Data supplied
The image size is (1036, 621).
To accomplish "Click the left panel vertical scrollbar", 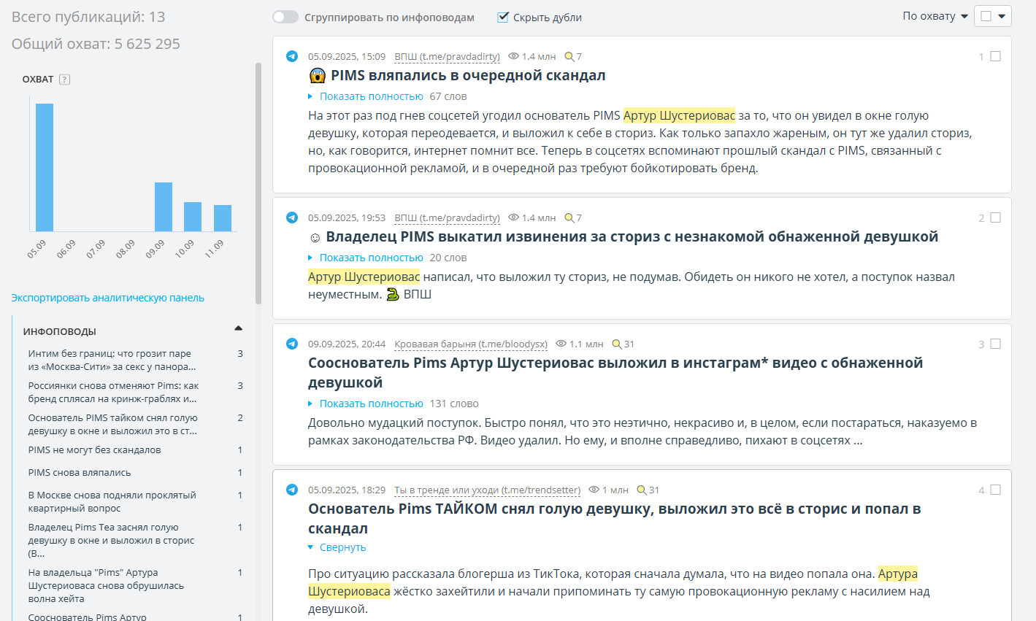I will pyautogui.click(x=258, y=182).
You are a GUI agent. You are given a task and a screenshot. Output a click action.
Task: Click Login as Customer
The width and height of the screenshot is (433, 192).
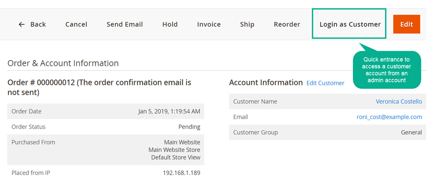pos(350,25)
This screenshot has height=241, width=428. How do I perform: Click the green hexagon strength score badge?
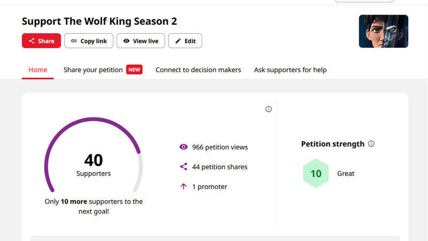(316, 174)
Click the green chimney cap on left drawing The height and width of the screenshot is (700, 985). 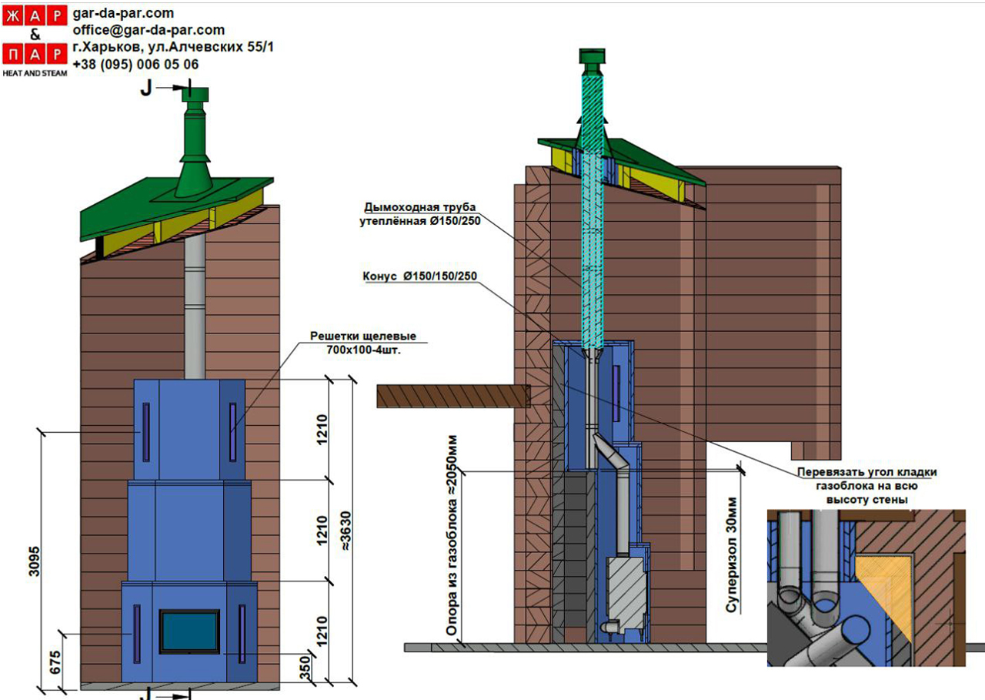pyautogui.click(x=194, y=94)
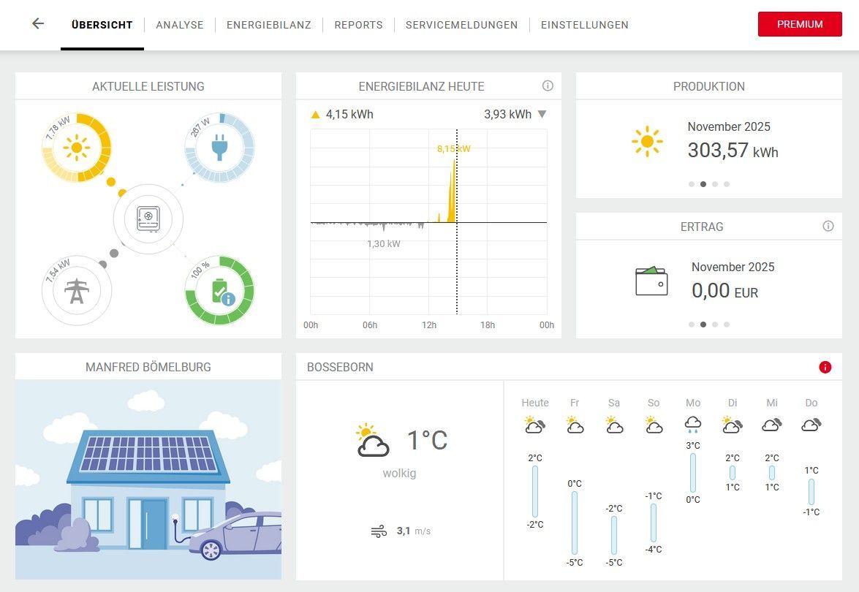Click the red PREMIUM button
Image resolution: width=859 pixels, height=592 pixels.
[799, 24]
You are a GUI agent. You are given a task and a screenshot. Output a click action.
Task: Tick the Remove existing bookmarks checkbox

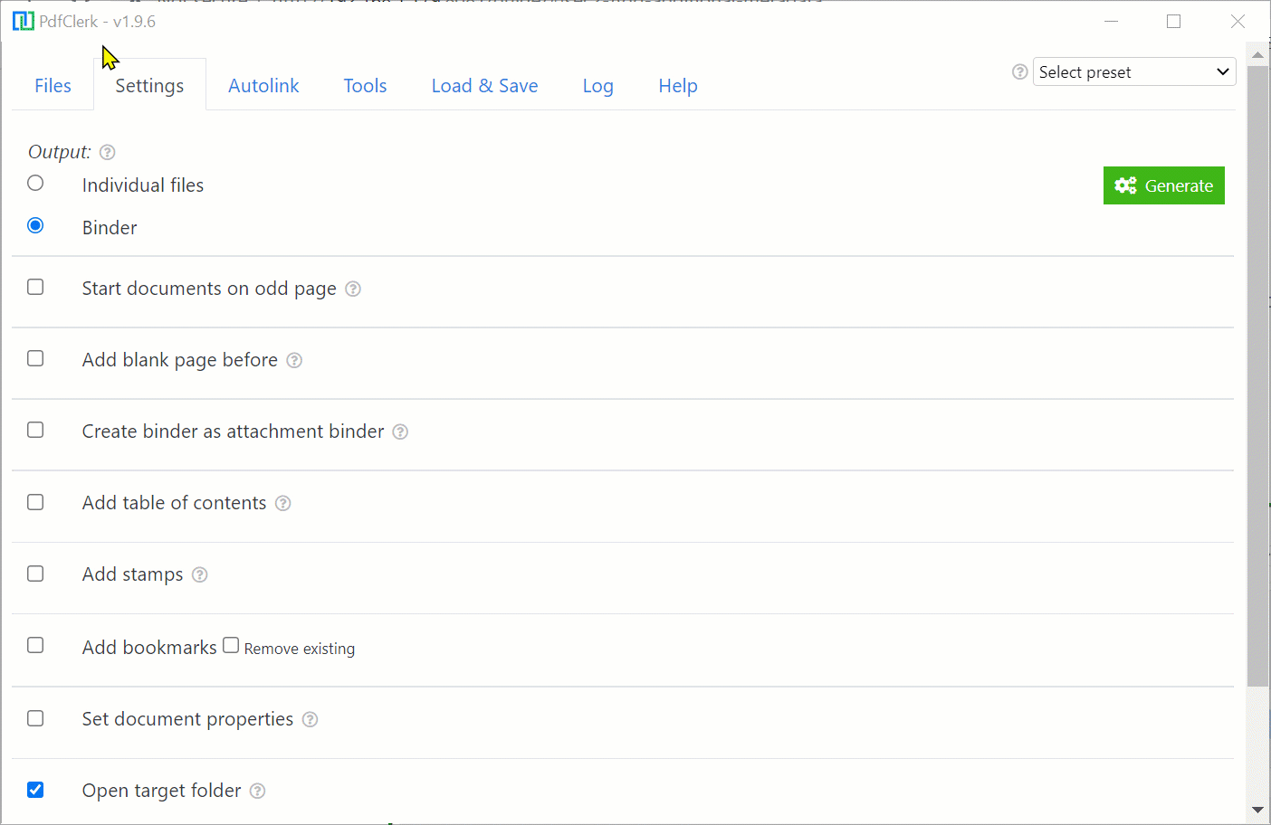(x=231, y=645)
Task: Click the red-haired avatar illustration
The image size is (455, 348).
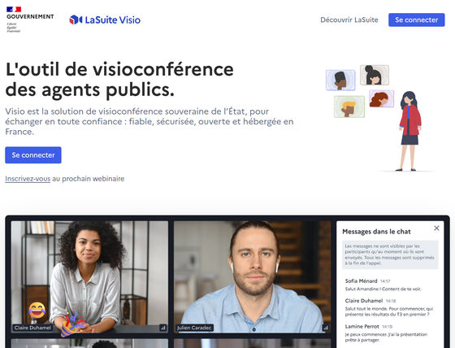Action: pyautogui.click(x=381, y=98)
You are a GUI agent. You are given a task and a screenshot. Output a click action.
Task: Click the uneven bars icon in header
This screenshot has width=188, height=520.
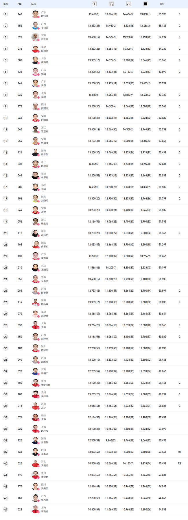tap(111, 4)
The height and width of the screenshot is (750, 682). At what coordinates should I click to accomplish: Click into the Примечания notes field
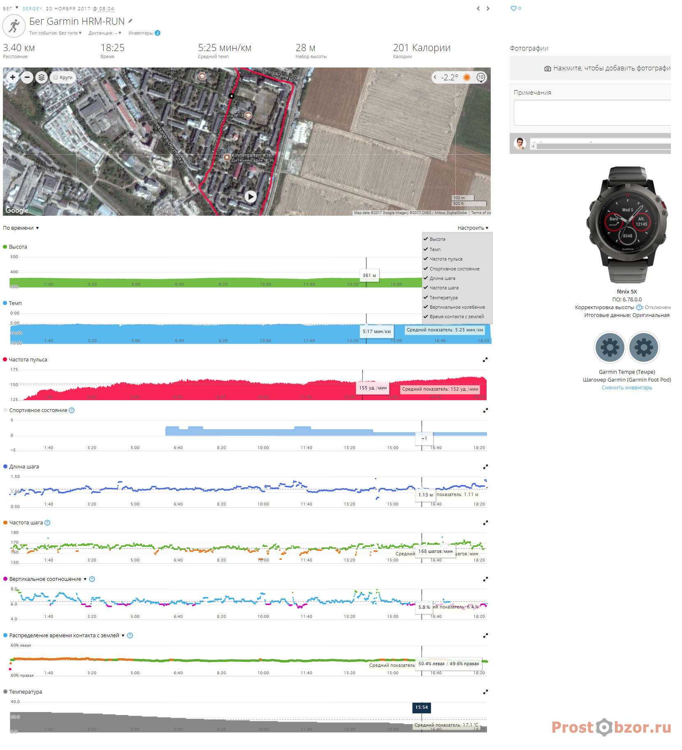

Exercise goal
Write out exactly the lines from the one containing "Task: Tick the" through the last line of the records above, both ends included, and leave out any pictures.

Finished exercise
Task: Tick the Remove existing bookmarks checkbox

(x=231, y=645)
Task: Click the red-haired avatar illustration
The image size is (455, 348).
Action: pyautogui.click(x=381, y=98)
You are a GUI agent. You are given a task and a screenshot. Output a click action.
Task: Click the uneven bars icon in header
This screenshot has width=188, height=520.
tap(111, 4)
The height and width of the screenshot is (750, 682). At what coordinates should I click to accomplish: Click into the Примечания notes field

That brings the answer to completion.